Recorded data
=== Section Start ===

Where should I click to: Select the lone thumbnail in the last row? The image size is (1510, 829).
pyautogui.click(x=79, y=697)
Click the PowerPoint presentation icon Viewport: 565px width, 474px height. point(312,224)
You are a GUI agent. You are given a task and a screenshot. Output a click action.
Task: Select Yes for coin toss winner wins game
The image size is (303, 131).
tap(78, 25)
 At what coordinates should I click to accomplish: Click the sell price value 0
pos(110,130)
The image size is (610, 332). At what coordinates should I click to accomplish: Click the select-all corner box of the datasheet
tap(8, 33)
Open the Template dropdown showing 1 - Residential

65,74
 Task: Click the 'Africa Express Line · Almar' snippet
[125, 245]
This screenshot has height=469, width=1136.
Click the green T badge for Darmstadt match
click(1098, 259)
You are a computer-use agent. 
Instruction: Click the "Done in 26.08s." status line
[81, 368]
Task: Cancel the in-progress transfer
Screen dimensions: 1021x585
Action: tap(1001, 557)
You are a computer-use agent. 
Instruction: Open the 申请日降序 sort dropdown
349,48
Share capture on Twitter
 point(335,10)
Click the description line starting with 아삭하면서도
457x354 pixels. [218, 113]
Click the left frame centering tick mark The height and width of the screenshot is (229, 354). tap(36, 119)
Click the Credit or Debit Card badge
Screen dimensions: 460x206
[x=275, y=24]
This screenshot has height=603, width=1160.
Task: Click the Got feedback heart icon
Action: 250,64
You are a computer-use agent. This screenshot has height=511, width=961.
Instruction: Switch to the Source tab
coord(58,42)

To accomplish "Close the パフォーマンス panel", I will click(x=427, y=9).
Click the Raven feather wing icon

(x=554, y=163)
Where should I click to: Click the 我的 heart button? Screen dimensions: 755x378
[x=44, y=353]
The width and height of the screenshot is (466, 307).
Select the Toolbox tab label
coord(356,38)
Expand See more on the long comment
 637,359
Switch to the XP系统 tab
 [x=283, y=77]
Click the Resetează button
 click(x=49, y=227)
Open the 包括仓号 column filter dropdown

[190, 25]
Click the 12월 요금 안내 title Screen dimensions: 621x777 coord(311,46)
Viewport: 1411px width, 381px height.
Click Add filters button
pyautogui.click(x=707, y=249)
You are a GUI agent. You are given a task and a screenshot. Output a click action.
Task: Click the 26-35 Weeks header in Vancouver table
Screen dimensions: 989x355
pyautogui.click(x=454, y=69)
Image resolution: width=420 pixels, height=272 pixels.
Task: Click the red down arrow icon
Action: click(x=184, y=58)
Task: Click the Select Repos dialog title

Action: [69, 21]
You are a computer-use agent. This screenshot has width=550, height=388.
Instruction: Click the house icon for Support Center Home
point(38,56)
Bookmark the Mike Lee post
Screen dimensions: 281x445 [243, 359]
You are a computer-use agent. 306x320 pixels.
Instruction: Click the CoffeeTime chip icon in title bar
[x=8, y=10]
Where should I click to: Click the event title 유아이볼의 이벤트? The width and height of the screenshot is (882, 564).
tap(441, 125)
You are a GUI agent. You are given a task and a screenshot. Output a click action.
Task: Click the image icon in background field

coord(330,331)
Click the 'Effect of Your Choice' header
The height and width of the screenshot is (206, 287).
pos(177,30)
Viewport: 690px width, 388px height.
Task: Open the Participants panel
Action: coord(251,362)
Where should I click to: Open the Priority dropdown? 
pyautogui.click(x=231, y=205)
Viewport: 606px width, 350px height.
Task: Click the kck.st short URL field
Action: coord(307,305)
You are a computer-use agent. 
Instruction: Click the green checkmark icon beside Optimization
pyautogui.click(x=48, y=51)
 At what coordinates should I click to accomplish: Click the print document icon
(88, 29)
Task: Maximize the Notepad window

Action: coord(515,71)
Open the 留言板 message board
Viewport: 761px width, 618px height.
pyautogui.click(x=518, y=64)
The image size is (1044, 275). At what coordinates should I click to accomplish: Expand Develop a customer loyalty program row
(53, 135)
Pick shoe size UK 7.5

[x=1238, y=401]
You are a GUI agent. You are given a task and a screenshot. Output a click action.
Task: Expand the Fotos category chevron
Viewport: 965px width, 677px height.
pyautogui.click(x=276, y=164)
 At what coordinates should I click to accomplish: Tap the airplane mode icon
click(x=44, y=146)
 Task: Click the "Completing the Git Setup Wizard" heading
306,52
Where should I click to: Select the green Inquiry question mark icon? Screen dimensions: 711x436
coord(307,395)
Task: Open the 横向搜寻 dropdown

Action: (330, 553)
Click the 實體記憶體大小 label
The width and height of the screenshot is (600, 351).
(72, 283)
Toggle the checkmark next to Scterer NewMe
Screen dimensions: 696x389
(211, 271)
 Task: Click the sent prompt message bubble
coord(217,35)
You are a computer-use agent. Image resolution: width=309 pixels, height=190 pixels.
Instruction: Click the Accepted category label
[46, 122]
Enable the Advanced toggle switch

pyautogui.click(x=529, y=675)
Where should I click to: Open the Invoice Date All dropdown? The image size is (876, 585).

=== Section End ===

- [TRY IT] Nothing is to be altered; retype each entry exactly.

- [WRITTEN ANSWER]
Where should I click to: Select the lone thumbnail in the last row? The image size is (1510, 829).
pyautogui.click(x=79, y=697)
Click the PowerPoint presentation icon Viewport: 565px width, 474px height. point(312,224)
You are a GUI agent. You are given a task and a screenshot. Output a click action.
Task: Select Yes for coin toss winner wins game
The image size is (303, 131).
tap(78, 25)
 At what coordinates should I click to accomplish: Click the sell price value 0
pos(110,130)
The image size is (610, 332). At what coordinates should I click to accomplish: Click the select-all corner box of the datasheet
tap(8, 33)
Open the Template dropdown showing 1 - Residential

65,74
 Task: Click the 'Africa Express Line · Almar' snippet
[125, 245]
This screenshot has height=469, width=1136.
Click the green T badge for Darmstadt match
click(1098, 259)
You are a computer-use agent. 
Instruction: Click the "Done in 26.08s." status line
[81, 368]
Task: Cancel the in-progress transfer
Screen dimensions: 1021x585
Action: tap(1001, 557)
You are a computer-use agent. 
Instruction: Open the 申请日降序 sort dropdown
349,48
Share capture on Twitter
 point(335,10)
Click the description line starting with 아삭하면서도
457x354 pixels. [218, 113]
Click the left frame centering tick mark The height and width of the screenshot is (229, 354). tap(36, 119)
Click the Credit or Debit Card badge
Screen dimensions: 460x206
[x=275, y=24]
This screenshot has height=603, width=1160.
Task: Click the Got feedback heart icon
Action: 250,64
You are a computer-use agent. This screenshot has height=511, width=961.
Instruction: Switch to the Source tab
coord(58,42)

To accomplish "Close the パフォーマンス panel", I will click(x=427, y=9).
Click the Raven feather wing icon

(x=554, y=163)
Where should I click to: Click the 我的 heart button? Screen dimensions: 755x378
[x=44, y=353]
The width and height of the screenshot is (466, 307).
Select the Toolbox tab label
coord(356,38)
Expand See more on the long comment
 637,359
Switch to the XP系统 tab
 [x=283, y=77]
Click the Resetează button
 click(x=49, y=227)
Open the 包括仓号 column filter dropdown

[190, 25]
Click the 12월 요금 안내 title Screen dimensions: 621x777 coord(311,46)
Viewport: 1411px width, 381px height.
Click Add filters button
pyautogui.click(x=707, y=249)
You are a GUI agent. You are given a task and a screenshot. Output a click action.
Task: Click the 26-35 Weeks header in Vancouver table
Screen dimensions: 989x355
pyautogui.click(x=454, y=69)
Image resolution: width=420 pixels, height=272 pixels.
Task: Click the red down arrow icon
Action: click(x=184, y=58)
Task: Click the Select Repos dialog title

Action: [69, 21]
You are a computer-use agent. This screenshot has width=550, height=388.
Instruction: Click the house icon for Support Center Home
point(38,56)
Bookmark the Mike Lee post
Screen dimensions: 281x445 [243, 359]
You are a computer-use agent. 306x320 pixels.
Instruction: Click the CoffeeTime chip icon in title bar
[x=8, y=10]
Where should I click to: Click the event title 유아이볼의 이벤트? The width and height of the screenshot is (882, 564).
tap(441, 125)
You are a GUI agent. You are given a task and a screenshot. Output a click action.
Task: Click the image icon in background field

coord(330,331)
Click the 'Effect of Your Choice' header
The height and width of the screenshot is (206, 287).
pos(177,30)
Viewport: 690px width, 388px height.
Task: Open the Participants panel
Action: coord(251,362)
Where should I click to: Open the Priority dropdown? 
pyautogui.click(x=231, y=205)
Viewport: 606px width, 350px height.
Task: Click the kck.st short URL field
Action: coord(307,305)
You are a computer-use agent. 
Instruction: Click the green checkmark icon beside Optimization
pyautogui.click(x=48, y=51)
 At what coordinates should I click to accomplish: Click the print document icon
(88, 29)
Task: Maximize the Notepad window

Action: coord(515,71)
Open the 留言板 message board
Viewport: 761px width, 618px height.
pyautogui.click(x=518, y=64)
The image size is (1044, 275). At what coordinates should I click to accomplish: Expand Develop a customer loyalty program row
(53, 135)
Pick shoe size UK 7.5

[x=1238, y=401]
You are a GUI agent. You are given a task and a screenshot. Output a click action.
Task: Expand the Fotos category chevron
Viewport: 965px width, 677px height.
pyautogui.click(x=276, y=164)
 At what coordinates should I click to accomplish: Tap the airplane mode icon
click(x=44, y=146)
 Task: Click the "Completing the Git Setup Wizard" heading
306,52
Where should I click to: Select the green Inquiry question mark icon? Screen dimensions: 711x436
coord(307,395)
Task: Open the 横向搜寻 dropdown

Action: (330, 553)
Click the 實體記憶體大小 label
The width and height of the screenshot is (600, 351).
(72, 283)
Toggle the checkmark next to Scterer NewMe
Screen dimensions: 696x389
(211, 271)
 Task: Click the sent prompt message bubble
coord(217,35)
You are a computer-use agent. Image resolution: width=309 pixels, height=190 pixels.
Instruction: Click the Accepted category label
[46, 122]
Enable the Advanced toggle switch

pyautogui.click(x=529, y=675)
Where should I click to: Open the Invoice Date All dropdown? The image size is (876, 585).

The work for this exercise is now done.